### DATA SHOWN ###
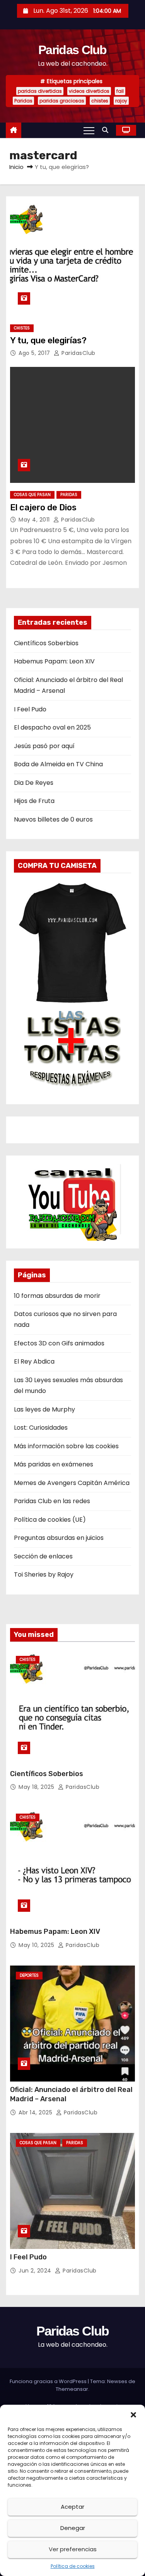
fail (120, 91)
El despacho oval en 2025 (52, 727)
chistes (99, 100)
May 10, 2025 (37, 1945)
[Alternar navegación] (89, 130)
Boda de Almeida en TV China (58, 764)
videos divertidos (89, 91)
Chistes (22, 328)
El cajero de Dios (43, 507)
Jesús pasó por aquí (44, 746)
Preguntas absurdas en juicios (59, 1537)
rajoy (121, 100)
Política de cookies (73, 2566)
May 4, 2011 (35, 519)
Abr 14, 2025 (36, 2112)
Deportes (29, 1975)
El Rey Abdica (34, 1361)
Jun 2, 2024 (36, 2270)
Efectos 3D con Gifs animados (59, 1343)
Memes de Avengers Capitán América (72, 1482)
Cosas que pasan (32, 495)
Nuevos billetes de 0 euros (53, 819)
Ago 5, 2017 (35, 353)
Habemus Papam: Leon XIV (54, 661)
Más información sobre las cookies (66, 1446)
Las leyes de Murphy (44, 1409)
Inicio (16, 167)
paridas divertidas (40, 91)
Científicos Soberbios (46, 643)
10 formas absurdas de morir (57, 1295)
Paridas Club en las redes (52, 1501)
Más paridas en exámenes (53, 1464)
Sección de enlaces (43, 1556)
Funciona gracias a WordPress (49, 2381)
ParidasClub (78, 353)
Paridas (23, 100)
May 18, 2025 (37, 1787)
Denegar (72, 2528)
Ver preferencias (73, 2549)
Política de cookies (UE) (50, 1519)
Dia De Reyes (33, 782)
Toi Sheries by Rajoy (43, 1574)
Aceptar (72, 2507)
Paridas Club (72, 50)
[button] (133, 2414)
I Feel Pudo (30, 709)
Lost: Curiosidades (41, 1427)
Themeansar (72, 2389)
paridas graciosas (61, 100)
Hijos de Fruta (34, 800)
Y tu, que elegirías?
###
### DATA SHOWN ###
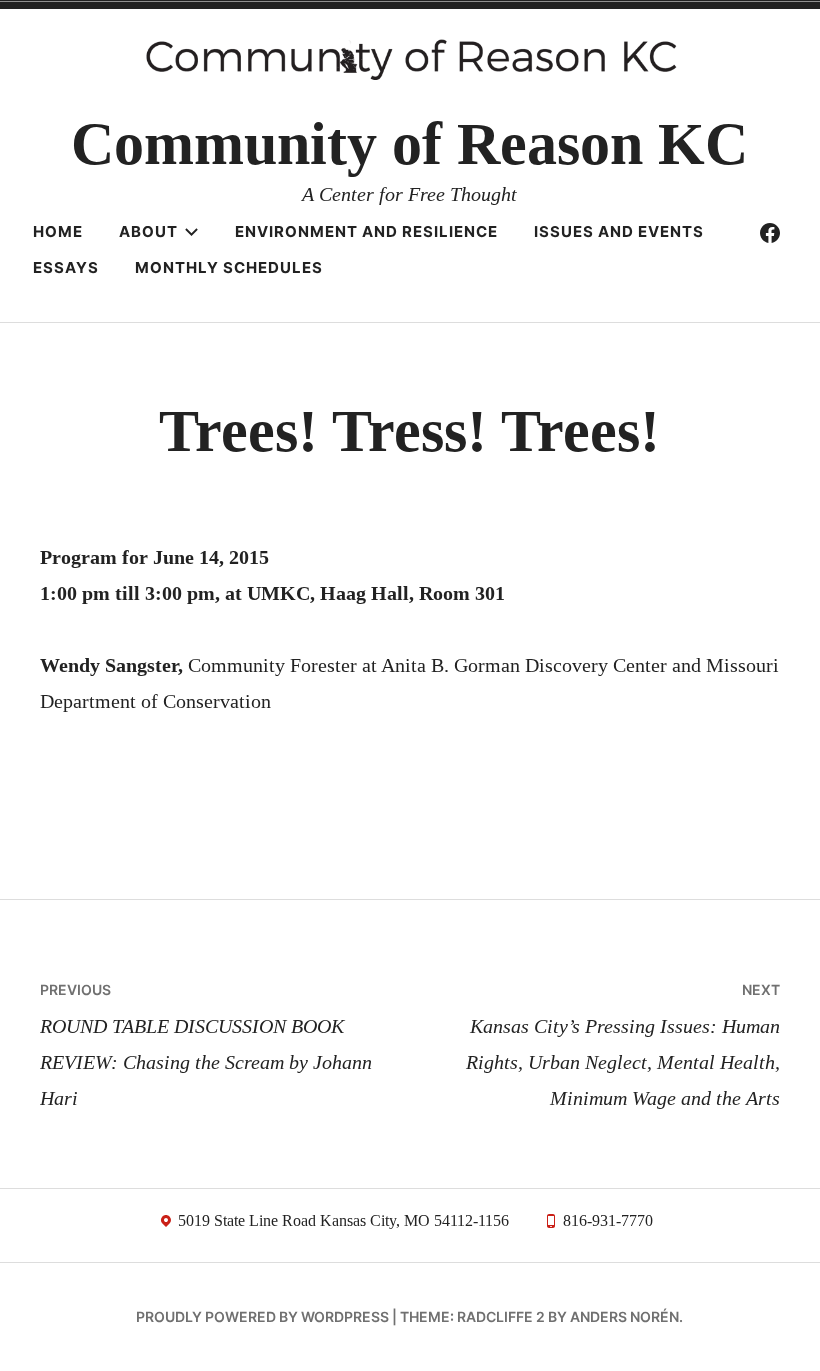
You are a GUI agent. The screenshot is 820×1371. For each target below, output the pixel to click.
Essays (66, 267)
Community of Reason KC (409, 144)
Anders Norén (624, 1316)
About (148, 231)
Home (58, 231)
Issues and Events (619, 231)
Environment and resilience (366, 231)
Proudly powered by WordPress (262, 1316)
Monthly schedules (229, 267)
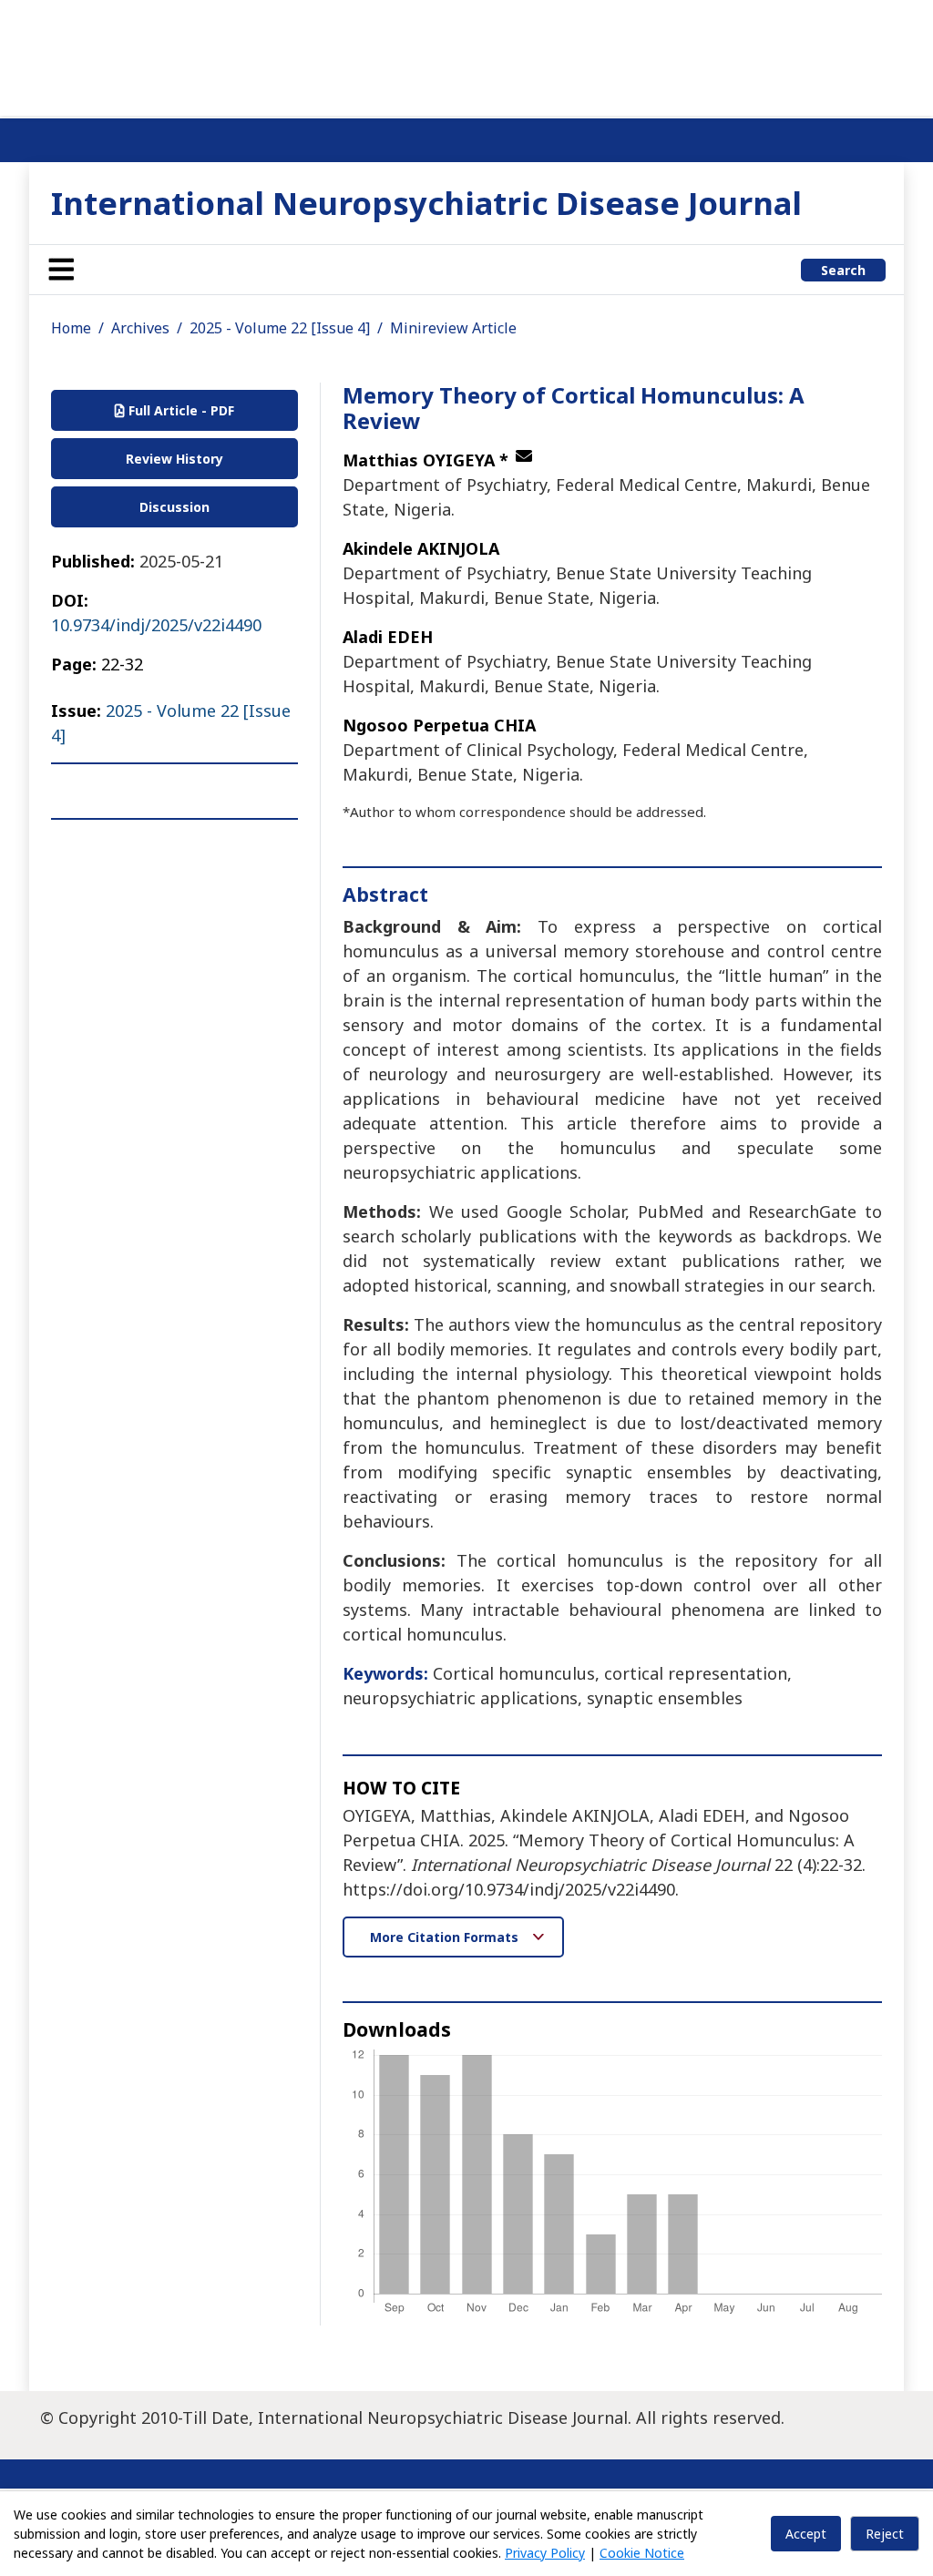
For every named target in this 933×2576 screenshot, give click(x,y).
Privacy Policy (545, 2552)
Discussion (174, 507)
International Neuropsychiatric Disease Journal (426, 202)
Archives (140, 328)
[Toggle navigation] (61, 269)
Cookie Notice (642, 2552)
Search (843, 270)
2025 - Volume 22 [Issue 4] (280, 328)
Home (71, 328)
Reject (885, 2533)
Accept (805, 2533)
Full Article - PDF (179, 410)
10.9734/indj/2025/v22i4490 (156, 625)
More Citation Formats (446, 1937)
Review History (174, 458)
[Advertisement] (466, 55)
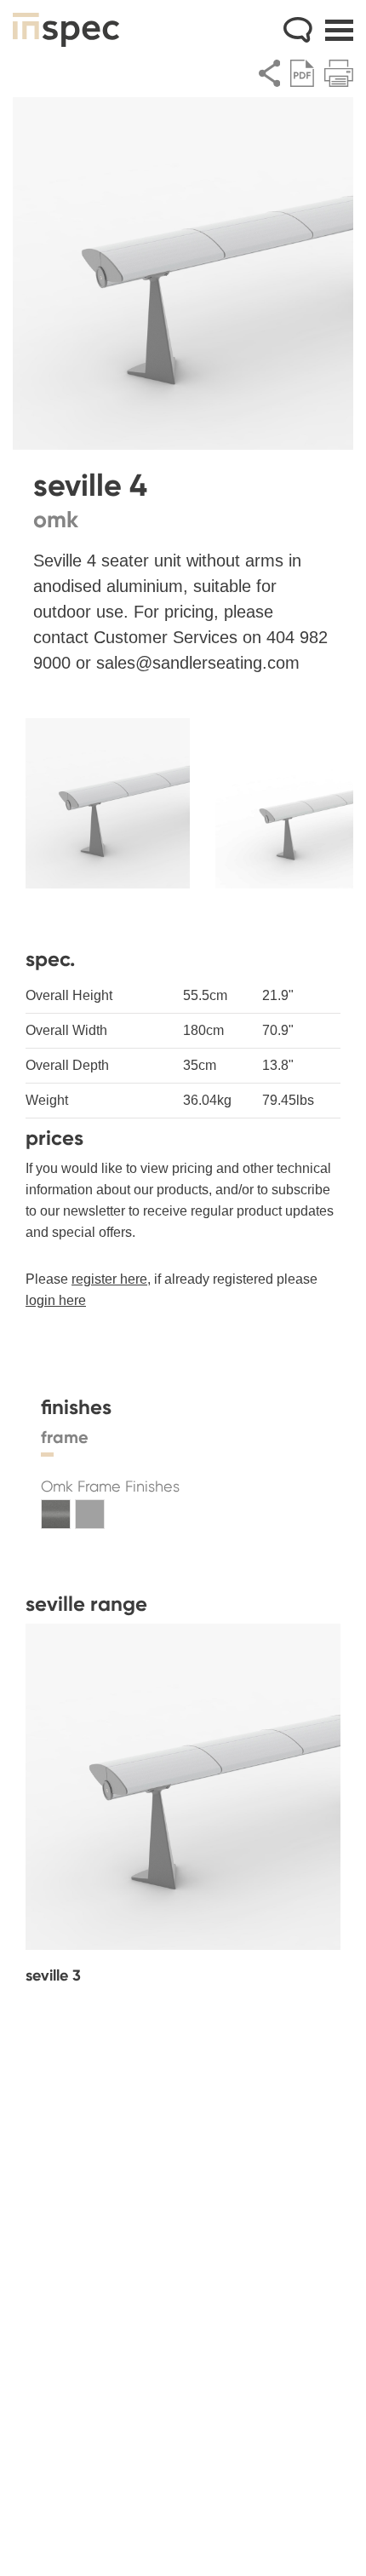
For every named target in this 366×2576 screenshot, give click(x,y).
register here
###
### DATA SHOWN ###
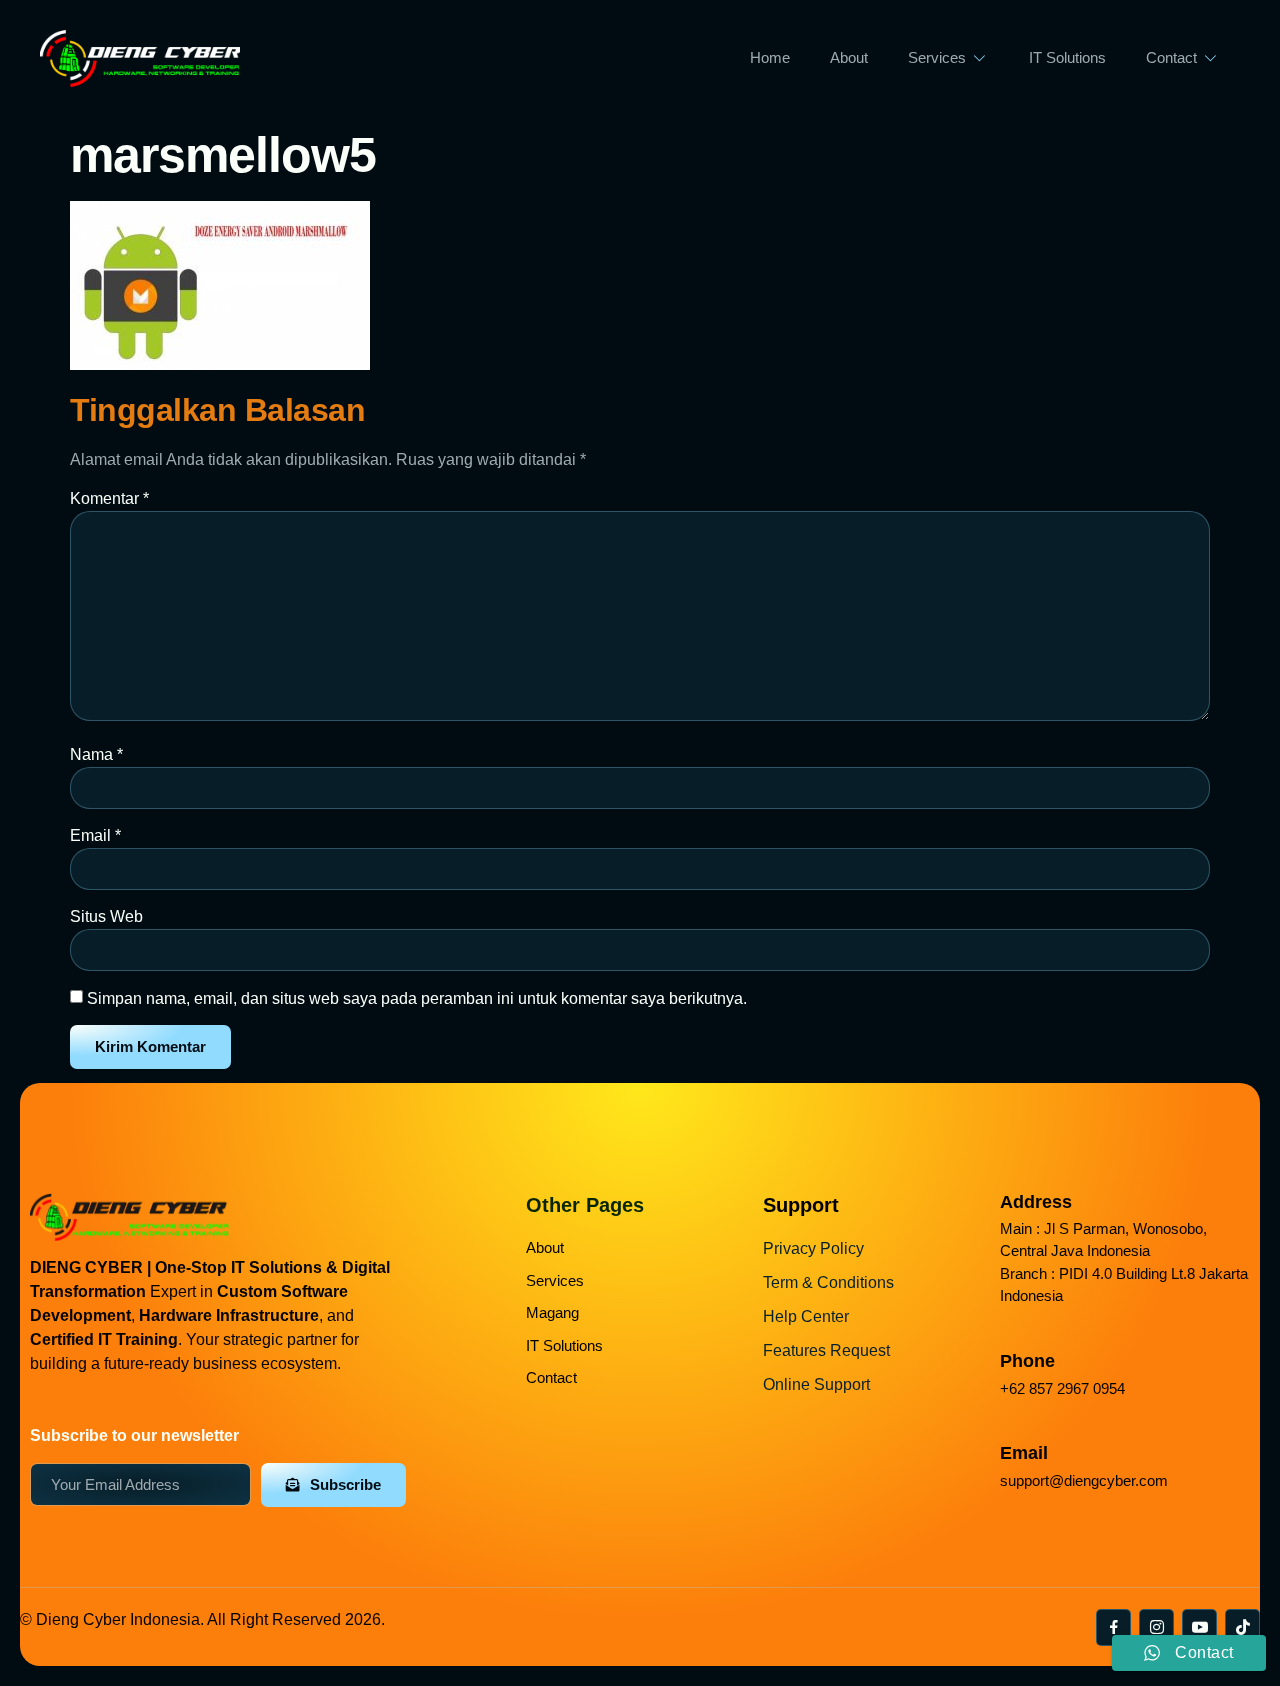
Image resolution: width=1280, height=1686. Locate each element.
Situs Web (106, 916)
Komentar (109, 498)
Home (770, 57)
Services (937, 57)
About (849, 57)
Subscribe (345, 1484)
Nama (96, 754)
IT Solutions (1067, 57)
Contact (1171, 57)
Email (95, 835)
###
TASK PROMPT: Word for word, restate the lines above from the line containing "fail (120, 91)" through the line containing "Y tu, que elegirías?", with both included and nothing else.

TASK SOLUTION:
fail (120, 91)
El despacho oval en 2025 (52, 727)
chistes (99, 100)
May 10, 2025 (37, 1945)
[Alternar navegación] (89, 130)
Boda de Almeida en TV China (58, 764)
videos divertidos (89, 91)
Chistes (22, 328)
El cajero de Dios (43, 507)
Jesús pasó por aquí (44, 746)
Preguntas absurdas en juicios (59, 1537)
rajoy (121, 100)
Política de cookies (73, 2566)
May 4, 2011 (35, 519)
Abr 14, 2025 (36, 2112)
Deportes (29, 1975)
El Rey Abdica (34, 1361)
Jun 2, 2024 (36, 2270)
Efectos 3D con Gifs animados (59, 1343)
Memes de Avengers Capitán América (72, 1482)
Cosas que pasan (32, 495)
Nuevos billetes de 0 euros (53, 819)
Ago 5, 2017 (35, 353)
Habemus Papam: Leon XIV (54, 661)
Más información sobre las cookies (66, 1446)
Las leyes de Murphy (44, 1409)
Inicio (16, 167)
paridas divertidas (40, 91)
Científicos Soberbios (46, 643)
10 formas absurdas de morir (57, 1295)
Paridas Club en las redes (52, 1501)
Más paridas en exámenes (53, 1464)
Sección de enlaces (43, 1556)
Funciona gracias a WordPress (49, 2381)
ParidasClub (78, 353)
Paridas (23, 100)
May 18, 2025 (37, 1787)
Denegar (72, 2528)
Ver preferencias (73, 2549)
Política de cookies (UE) (50, 1519)
Dia De Reyes (33, 782)
Toi Sheries by Rajoy (43, 1574)
Aceptar (72, 2507)
Paridas Club (72, 50)
[button] (133, 2414)
I Feel Pudo (30, 709)
Lost: Curiosidades (41, 1427)
Themeansar (72, 2389)
paridas graciosas (61, 100)
Hijos de Fruta (34, 800)
Y tu, que elegirías?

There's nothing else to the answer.